> Exercise
Across the listing below, state how many lines hold the string "every"; write nothing but that number.

> Data records
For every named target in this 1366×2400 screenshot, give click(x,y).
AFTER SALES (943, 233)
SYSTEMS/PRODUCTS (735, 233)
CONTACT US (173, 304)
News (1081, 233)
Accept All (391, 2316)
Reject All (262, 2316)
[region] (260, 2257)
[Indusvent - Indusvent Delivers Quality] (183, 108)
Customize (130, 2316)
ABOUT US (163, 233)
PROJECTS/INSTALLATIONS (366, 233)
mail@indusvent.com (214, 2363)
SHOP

* * *

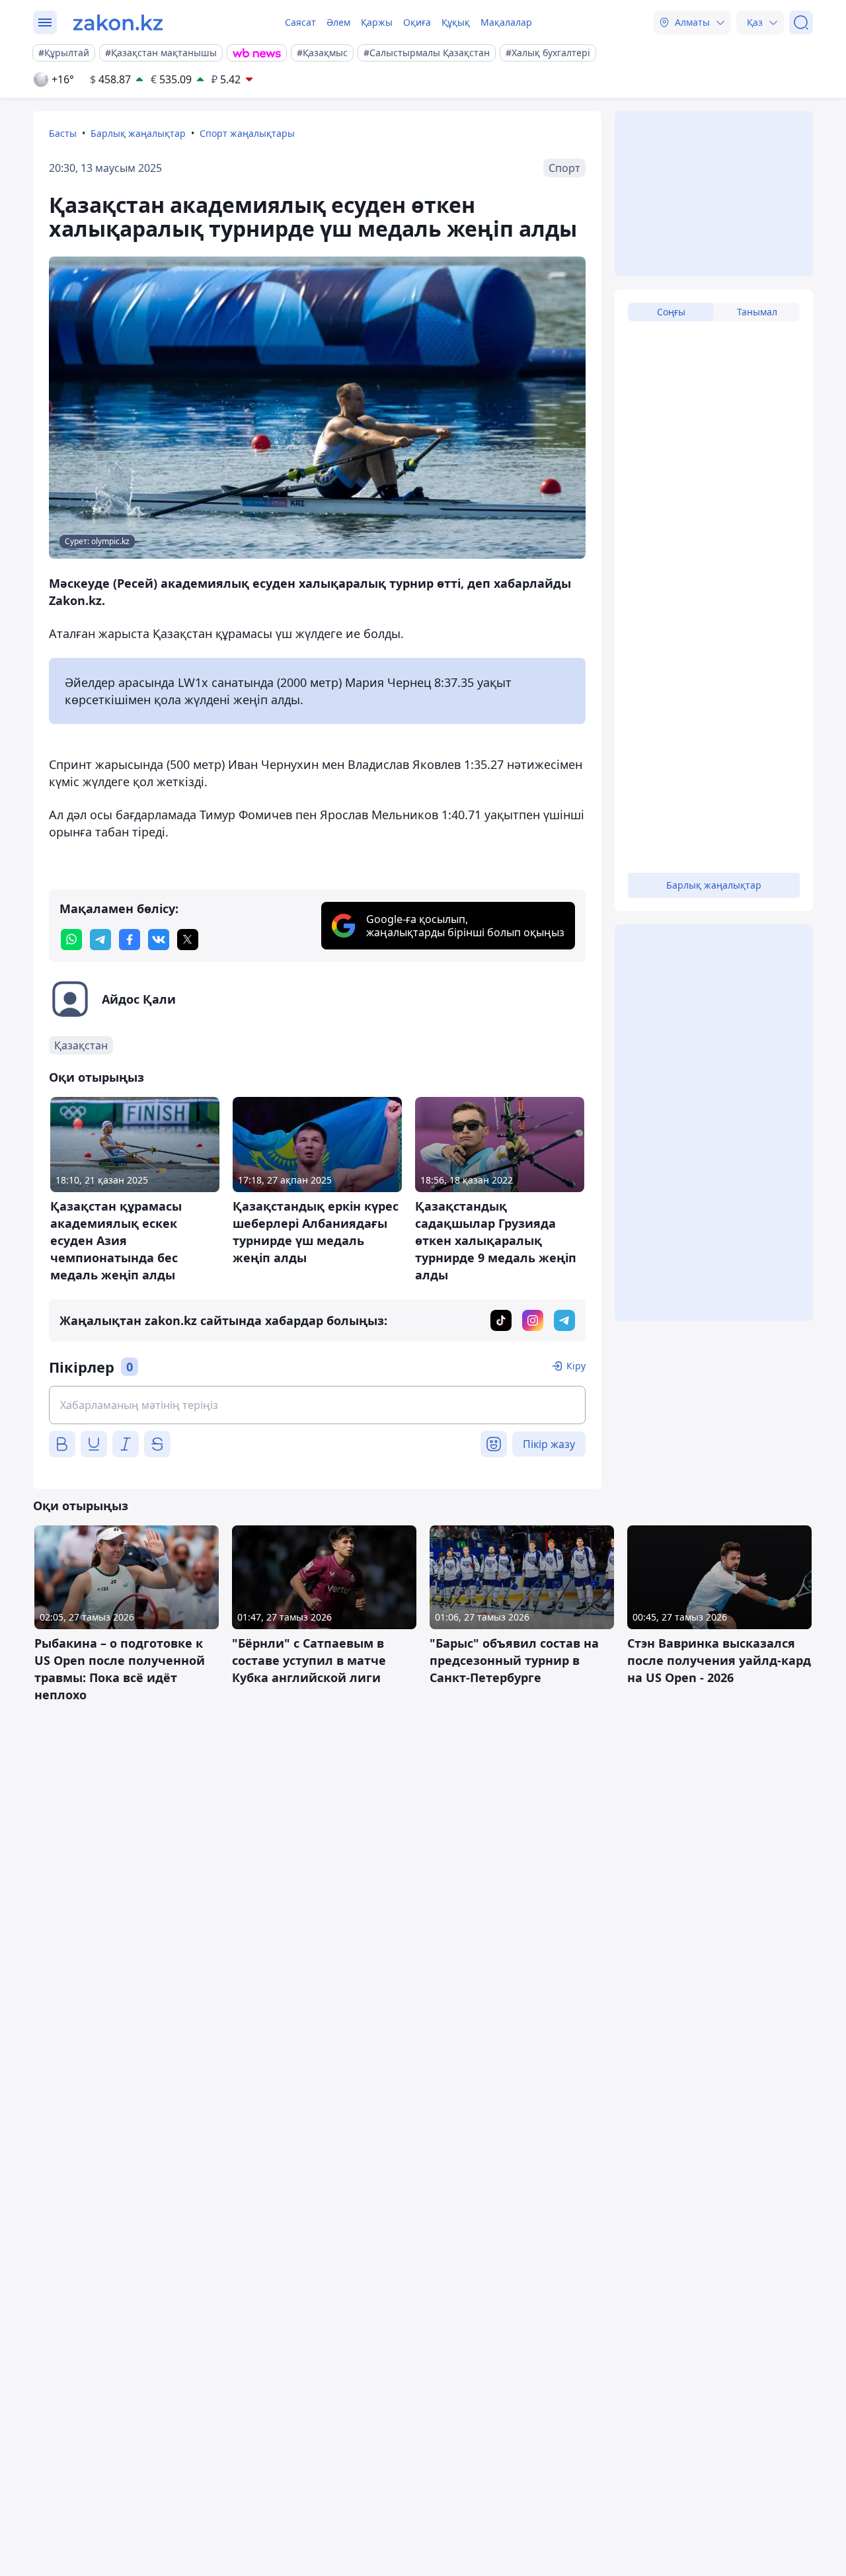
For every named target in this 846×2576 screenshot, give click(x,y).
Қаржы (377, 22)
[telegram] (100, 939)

> Exercise response
2